# Spent the weekend with Larry Wise



## XForce Girl (Feb 14, 2008)

Took his Level 3NTS class this past weekend.
Larry was previously a math teacher and really knows how to teach.
The class was awesome and now everything I've been reading makes sense.
The class was very hands on and interactive so for me, it made it easy to learn the techniques. I learn better by doing instead if reading.
I'm so excited to show our JOAD club what I learned and hopefully be able to bring their shooting to higher levels.
Guest presenter was Doug Ludwig from New York and he spent a lot of time showing us the recurve shooting techniques and tips to prepare students for tournaments.
I was a very thorough training and I'm filled with confidence that I can relay this information to my young archers.
Oh, and now I have earned the title of coach....yea!!!!.


----------



## Ray Ray (Aug 1, 2005)

Good for you.

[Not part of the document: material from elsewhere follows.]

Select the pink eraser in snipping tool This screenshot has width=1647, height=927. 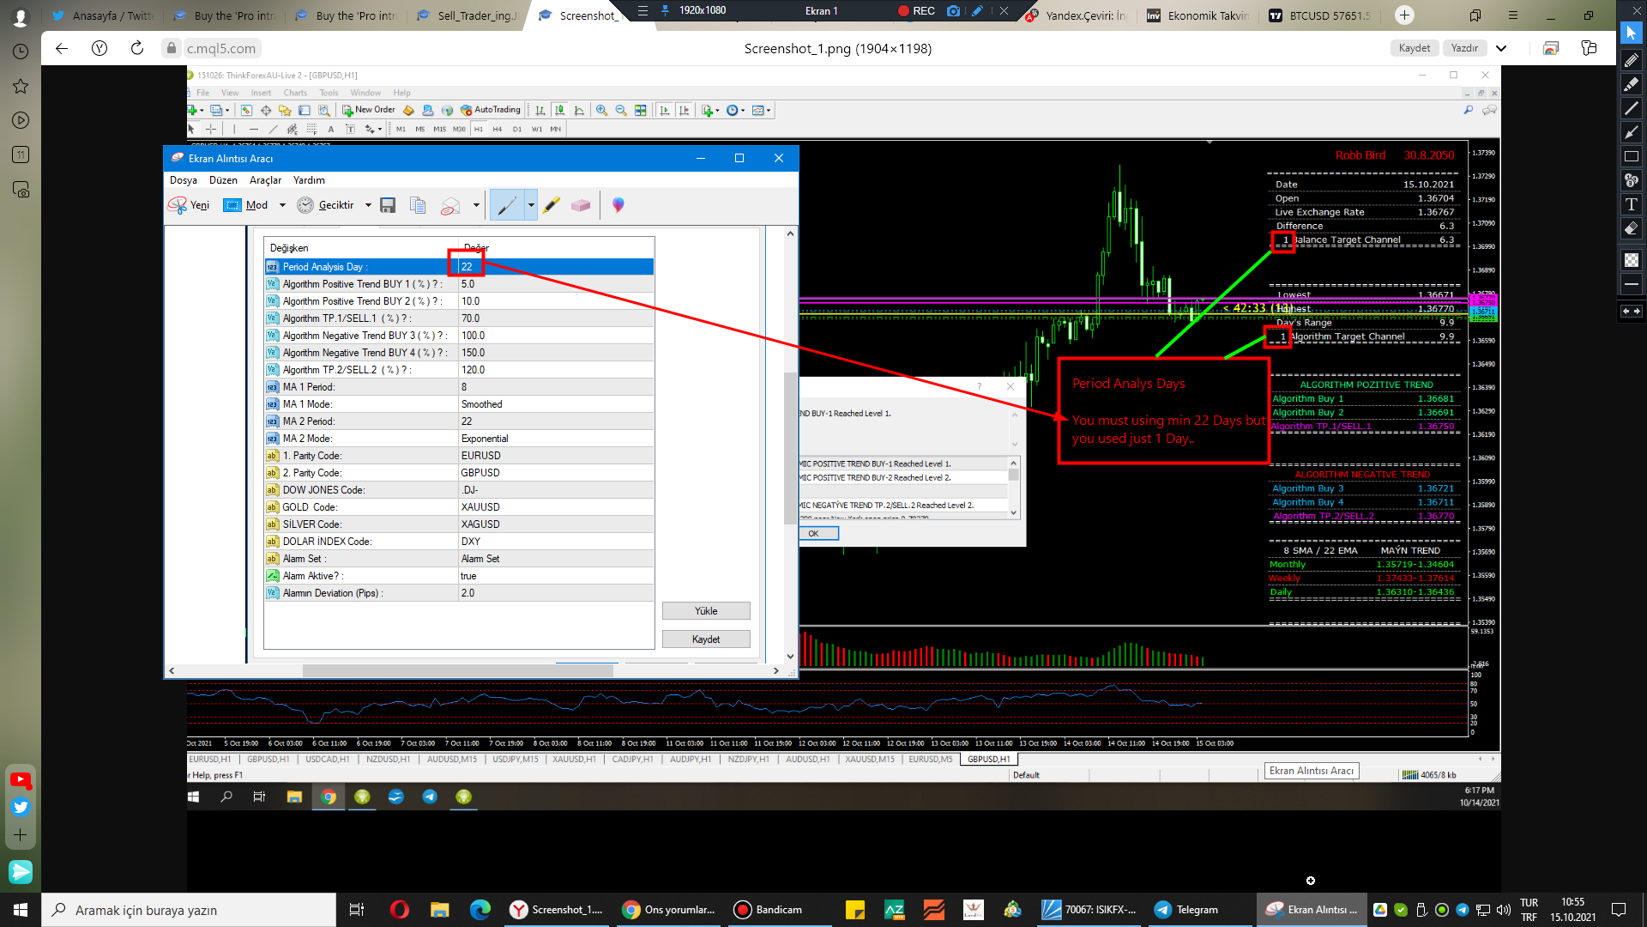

Larry is very good at teaching. I took my level 2 at LAS from him. Hoping to take my level 3 next year from him also.


----------



## Pete53 (Dec 5, 2011)

i would like to get larry wise`s e-mail address our club with its new 40x96 archery building may try to get him a weekend.thank you,Pete53


----------



## Moebow (Jul 8, 2010)

Congratulations XforceGirl!!!! I alos got my L3 from Larry some years ago and revisited a class of his last November. He is a good one!

Pete53, Larry Wise <[email protected]>

Arne


----------



## subconsciously (Aug 22, 2009)

Congrats on the Level 3. It's a whole other ballgame compared to the L1 and L2. Got mine L3 from Ron Carmichael at UT. His daughter was an Olympic Bronze medalist. Had some high level learning. Intense, but fun.


----------